Manipulative experiments on precipitation change may be more relatively realistic to simulate future climate conditions. However, the majority of experiments were currently manipulated in two treatment levels of precipitation. Although those results provided single-factor pulse response under altered precipitation, there was no information on nonlinearity of belowground C processes along the gradients of precipitation. In addition, most manipulative experiments have been conducted in low-stature grasslands (Luo et al. 2011; Song et al. 2019) but less in high-stature forests (e.g. boreal and tropical forests). Moreover, it is difficult to capture long-term adaptive responses of root system due to relatively short experimental duration. Therefore, long-term manipulative experiments are needed in different biomes with a common metric (Vicca et al. 2012) to examine how ecosystem processes underlying mechanisms interactively determine patterns of belowground responses to changes in precipitation. With several treatment levels, comparative studies along precipitation gradients and/or among ecosystems can produce valuable information on the long-term adaptive response of belowground processes to changes in precipitation.
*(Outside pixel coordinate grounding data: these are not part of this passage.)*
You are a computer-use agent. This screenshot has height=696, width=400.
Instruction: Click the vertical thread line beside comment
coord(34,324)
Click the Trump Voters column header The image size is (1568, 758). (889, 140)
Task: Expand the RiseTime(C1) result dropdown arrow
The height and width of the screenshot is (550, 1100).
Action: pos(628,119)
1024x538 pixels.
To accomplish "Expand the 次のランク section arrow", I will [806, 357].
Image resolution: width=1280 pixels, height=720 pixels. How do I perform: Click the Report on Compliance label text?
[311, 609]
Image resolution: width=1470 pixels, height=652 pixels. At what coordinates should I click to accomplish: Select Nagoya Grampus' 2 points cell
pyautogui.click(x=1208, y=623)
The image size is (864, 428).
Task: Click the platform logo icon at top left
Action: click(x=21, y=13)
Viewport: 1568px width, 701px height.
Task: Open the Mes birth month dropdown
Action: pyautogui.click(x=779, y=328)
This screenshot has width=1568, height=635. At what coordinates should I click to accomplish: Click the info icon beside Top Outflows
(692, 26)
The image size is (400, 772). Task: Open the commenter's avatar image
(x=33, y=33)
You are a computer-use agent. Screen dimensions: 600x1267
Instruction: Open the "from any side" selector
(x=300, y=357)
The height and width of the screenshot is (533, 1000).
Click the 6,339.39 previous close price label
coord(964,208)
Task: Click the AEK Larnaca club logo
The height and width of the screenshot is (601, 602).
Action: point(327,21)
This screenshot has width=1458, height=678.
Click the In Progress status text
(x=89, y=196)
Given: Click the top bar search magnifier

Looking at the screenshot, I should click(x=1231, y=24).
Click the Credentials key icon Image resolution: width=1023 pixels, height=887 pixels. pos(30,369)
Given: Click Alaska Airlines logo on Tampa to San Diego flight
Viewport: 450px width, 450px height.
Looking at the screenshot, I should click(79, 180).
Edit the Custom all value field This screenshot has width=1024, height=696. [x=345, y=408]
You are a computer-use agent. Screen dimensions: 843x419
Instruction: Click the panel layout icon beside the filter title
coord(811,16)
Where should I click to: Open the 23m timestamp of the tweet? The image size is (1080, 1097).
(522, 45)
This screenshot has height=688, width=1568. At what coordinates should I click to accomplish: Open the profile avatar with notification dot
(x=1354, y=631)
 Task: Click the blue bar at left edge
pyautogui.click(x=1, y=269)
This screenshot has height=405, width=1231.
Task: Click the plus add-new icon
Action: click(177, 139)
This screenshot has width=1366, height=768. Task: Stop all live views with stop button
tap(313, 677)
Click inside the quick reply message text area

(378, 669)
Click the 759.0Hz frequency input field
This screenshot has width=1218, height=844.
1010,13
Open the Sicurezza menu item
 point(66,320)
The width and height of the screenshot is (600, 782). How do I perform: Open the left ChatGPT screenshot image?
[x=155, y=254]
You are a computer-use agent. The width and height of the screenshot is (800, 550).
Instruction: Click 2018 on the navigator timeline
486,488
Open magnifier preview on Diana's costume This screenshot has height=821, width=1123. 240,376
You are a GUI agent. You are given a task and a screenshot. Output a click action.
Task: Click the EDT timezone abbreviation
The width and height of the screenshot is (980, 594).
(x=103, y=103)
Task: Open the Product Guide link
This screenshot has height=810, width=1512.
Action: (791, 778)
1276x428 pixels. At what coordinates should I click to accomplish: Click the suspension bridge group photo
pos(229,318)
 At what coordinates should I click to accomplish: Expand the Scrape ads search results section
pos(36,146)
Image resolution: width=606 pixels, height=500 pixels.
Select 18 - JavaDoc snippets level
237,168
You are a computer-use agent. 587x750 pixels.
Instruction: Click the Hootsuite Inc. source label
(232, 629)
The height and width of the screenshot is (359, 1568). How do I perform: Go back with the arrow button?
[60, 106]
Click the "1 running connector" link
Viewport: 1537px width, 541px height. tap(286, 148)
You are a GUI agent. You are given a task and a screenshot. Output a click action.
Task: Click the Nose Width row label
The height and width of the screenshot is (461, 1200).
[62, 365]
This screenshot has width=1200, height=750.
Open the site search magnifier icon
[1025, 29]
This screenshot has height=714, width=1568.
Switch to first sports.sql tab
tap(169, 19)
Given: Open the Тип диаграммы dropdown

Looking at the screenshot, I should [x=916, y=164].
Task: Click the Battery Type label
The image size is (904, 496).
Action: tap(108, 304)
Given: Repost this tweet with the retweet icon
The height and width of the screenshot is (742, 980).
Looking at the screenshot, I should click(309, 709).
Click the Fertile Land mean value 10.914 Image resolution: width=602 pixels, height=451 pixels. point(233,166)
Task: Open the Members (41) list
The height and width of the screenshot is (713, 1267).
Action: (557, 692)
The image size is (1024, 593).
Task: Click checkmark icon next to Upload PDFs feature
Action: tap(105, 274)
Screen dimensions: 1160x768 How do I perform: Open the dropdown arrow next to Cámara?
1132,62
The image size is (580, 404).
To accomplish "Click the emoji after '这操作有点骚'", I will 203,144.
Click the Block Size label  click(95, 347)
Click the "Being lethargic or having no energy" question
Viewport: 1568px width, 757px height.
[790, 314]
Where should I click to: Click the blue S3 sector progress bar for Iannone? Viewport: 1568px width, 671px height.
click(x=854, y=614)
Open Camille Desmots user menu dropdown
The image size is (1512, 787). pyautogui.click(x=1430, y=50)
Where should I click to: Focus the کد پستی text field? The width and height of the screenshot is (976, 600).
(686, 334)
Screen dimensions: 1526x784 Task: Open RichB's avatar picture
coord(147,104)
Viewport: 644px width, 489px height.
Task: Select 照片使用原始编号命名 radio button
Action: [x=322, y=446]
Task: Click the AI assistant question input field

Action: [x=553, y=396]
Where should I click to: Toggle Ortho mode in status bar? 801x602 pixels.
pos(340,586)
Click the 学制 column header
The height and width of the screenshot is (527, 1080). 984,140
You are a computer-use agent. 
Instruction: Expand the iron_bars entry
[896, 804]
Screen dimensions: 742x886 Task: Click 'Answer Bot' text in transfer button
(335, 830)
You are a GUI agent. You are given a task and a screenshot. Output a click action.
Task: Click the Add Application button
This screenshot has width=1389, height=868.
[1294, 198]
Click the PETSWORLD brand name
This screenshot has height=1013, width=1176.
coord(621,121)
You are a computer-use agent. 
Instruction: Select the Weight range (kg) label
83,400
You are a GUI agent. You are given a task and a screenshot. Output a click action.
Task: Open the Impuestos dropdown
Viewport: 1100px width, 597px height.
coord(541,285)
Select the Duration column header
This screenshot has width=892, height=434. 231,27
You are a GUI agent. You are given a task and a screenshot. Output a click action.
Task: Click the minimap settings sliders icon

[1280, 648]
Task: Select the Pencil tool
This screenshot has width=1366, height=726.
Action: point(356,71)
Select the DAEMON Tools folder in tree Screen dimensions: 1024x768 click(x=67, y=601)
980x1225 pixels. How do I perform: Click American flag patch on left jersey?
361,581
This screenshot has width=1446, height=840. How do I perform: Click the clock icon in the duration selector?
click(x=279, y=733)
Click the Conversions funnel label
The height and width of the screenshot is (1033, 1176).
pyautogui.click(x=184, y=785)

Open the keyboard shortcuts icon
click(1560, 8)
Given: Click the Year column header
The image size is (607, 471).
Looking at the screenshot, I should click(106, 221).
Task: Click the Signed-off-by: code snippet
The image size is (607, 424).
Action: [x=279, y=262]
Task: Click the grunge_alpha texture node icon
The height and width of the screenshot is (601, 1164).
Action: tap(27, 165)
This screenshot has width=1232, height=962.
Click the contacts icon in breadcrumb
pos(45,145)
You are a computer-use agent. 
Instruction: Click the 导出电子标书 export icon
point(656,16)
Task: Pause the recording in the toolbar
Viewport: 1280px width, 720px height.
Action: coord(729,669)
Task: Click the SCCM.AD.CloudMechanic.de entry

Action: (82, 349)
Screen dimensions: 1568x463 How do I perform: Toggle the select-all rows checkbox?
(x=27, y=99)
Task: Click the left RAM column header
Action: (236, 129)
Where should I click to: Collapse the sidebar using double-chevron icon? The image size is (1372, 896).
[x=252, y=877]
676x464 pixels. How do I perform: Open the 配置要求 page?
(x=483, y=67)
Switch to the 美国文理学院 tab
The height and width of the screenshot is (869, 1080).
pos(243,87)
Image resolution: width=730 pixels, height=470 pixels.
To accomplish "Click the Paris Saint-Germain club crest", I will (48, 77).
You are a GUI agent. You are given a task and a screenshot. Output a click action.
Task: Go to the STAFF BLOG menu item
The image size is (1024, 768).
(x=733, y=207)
The models generally incorporate current understanding of ecosystem processes and use those data for parameterization and validation. Terrestrial biogeochemical models offer the potential to integrate experimental results, test hypotheses on nonlinear responses, and advance mechanistic understanding on ecosystem C processes toward prognostic forecast of future ecosystem states (Cramer et al. 2001; Lawrence et al. 2011; Luo and Reynolds 1999; Newbold et al. 2020; Parton et al. 1987). The key processes underlying mechanisms of nonlinear responses of belowground C processes to precipitation change (e.g. root:shoot ratio, root turnover time and species composition) can be incorporated into ecosystem and land surface models to evaluate relative importance of various processes. In addition, vegetation dynamics (e.g. mortality of individual species, seedling establishment and inter- and intra-species competition), microbial community and long-term ecosystem processes (e.g. soil mineral assemblage, soil texture and soil aggregate stability) are also important to explore implication of various patterns and mechanisms on ecosystem functions and responses to climate change. The modeling studies may also enable us to quantify the relative importance of these processes and examine terrestrial feedback mechanisms and interactions among ecosystems, land use and the climate system.
Funding
This work was supported by the National Key Research and Development Program of China (2023YFF0806900), the National Natural Science Foundation of China (31930072, 32241032, 42203076) and the Natural Science Foundation of Heilongjiang Province of China (ZD2021C002).
Conflict of interest statement. The authors declare that they have no conflict of interest.